Source code is available on GitHub.

Acknowledgments

Thanks to Corey Hoffstein for helping me work out the implementation details of my benchmark.7

Notes

  1. “bonds” means any sort of bonds, including Treasury or corporate bonds. “Treasury bonds” means just Treasury bonds. 

  2. I weighted VTI at 62% and VXUS at 38% as of the beginning of 2024 because those are the weightings I get if I reverse-engineer from RSSB’s current weightings.

    It would be simpler to use VT which includes all the same stocks as VTI + VXUS. But RSSB itself holds VTI + VXUS, and I found that breaking out equities into two separate ETFs produces slightly more accurate benchmark. 
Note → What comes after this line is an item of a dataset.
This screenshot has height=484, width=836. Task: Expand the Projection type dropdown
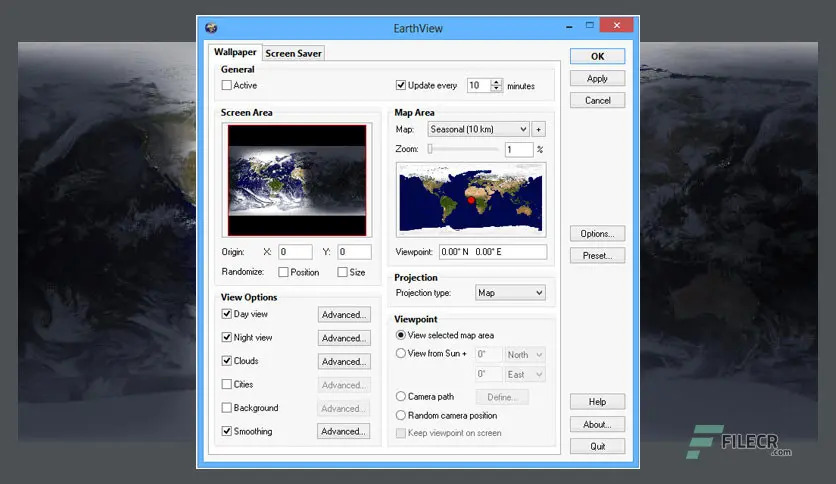click(510, 293)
  3. RSSB gets exposure to bonds via an equal-weighted combination of bond futures at four maturities: 2-year, 5-year, 10-year, and long (i.e. 25- to 30-year). I replicated this using:

    • 25% S&P 2-Year U.S. Treasury Note Futures Total Return Index
    • 25% S&P 5-Year U.S. Treasury Note Futures Total Return Index
    • 25% S&P 10-Year U.S. Treasury Note Futures Total Return Index
    • 25% S&P Ultra T-Bond Futures Total Return Index

    These indexes should exactly match the bond futures that RSSB holds. 

  4. I wasn’t entirely sure what position to use to replicate NTSX’s bond holdings. Its materials include illustrative figures that use a 7-10 year Treasury index as a benchmark, which suggests I should use IEF or perhaps 10-year Treasury futures. But the latest holdings show that it uses a combination of bond futures of different durations.
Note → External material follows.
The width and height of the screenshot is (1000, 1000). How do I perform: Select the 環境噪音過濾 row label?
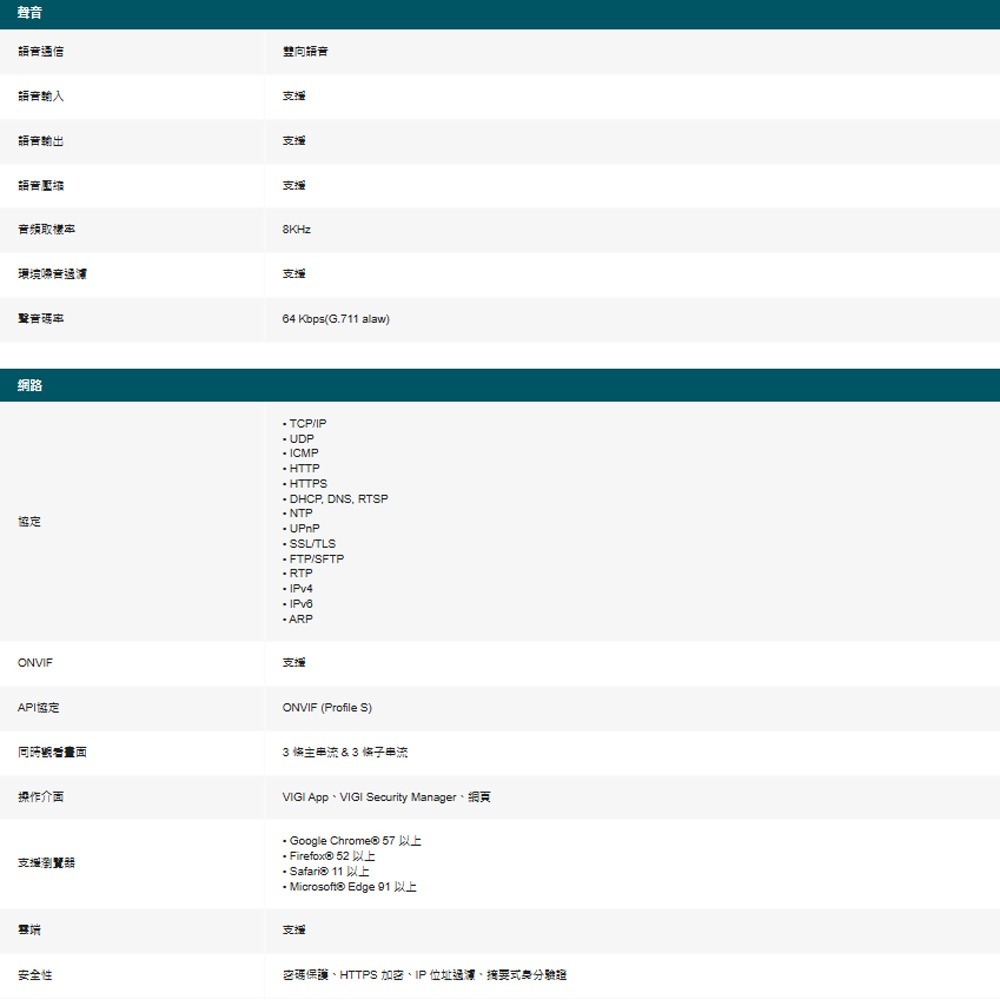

    I found the best correlation to NTSX when using a weighted combination of four Treasury futures:

    • 12% S&P 2-Year U.S. Treasury Note Futures Total Return Index
    • 12% S&P 5-Year U.S. Treasury Note Futures Total Return Index
    • 24% S&P 10-Year U.S. Treasury Note Futures Total Return Index
    • 12% S&P Ultra T-Bond Futures Total Return Index

    As of this writing, NTSX holds 12% in 10-Year U.S. Treasury Note Futures and 12% in Ultra 10-Year U.S. Treasury Note Futures (which are like the normal 10-year futures except that they are more closely tied to a 10-year maturity). I did not use Ultra futures in my benchmark because they only launched a few years ago. 
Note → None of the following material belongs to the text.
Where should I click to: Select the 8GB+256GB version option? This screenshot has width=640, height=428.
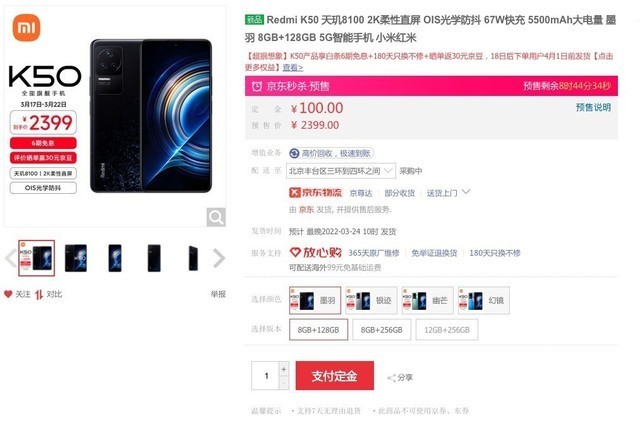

  5. Some minor changes that affect the return of the benchmark:

    • The funds rebalance whenever weights drift 5% away from the target. But the prospectuses for RSSB and NTSX were not clear about what exactly that meant—I can think of at least four different interpretations. Corey Hoffstein (who co-runs RSSB) explained to me exactly how the rebalancing works, and I assumed NTSX works the same way but I don’t know for sure. Different rebalancing methods can change the average return by as much as one percentage point—a fund might get lucky and rebalance into a position right before it rockets up, or the opposite might happen.
    • Changing how the benchmark invests in bonds can change the return. GOVT outperformed the Treasury futures ladder over the sample period. Changing the NTSX benchmark to use GOVT increased its return by 24 bps (but also decreased the correlation to NTSX from 0.997 to 0.993).
    • My program might have a bug. Shortly before posting this article, I discovered that I was incorrectly calculating how much cash the benchmark needed to borrow and thus overestimating interest payments by about 40 bps per year.

  6. Hurst, B., Ooi, Y. H., & Pedersen, L. H. (2017). A Century of Evidence on Trend-Following Investing. 

  7. Originally I couldn’t figure out how to get my benchmark’s correlation to RSSB higher than 0.976. Turns out I needed to compare the benchmark to RSSB’s NAV, not its daily closing price. Corey explained to me that NAV and price diverge because daily futures prices settle at 3pm but exchanges close at 4pm, so any market movements in that hour will show up in RSSB’s price but not in its NAV or in the benchmark.

    I had the same problem with my NTSX benchmark and was able to fix it the same way.

    I also originally implemented rebalancing using an incorrect method, and Corey clarified the correct method to use. (This did not improve the correlation.)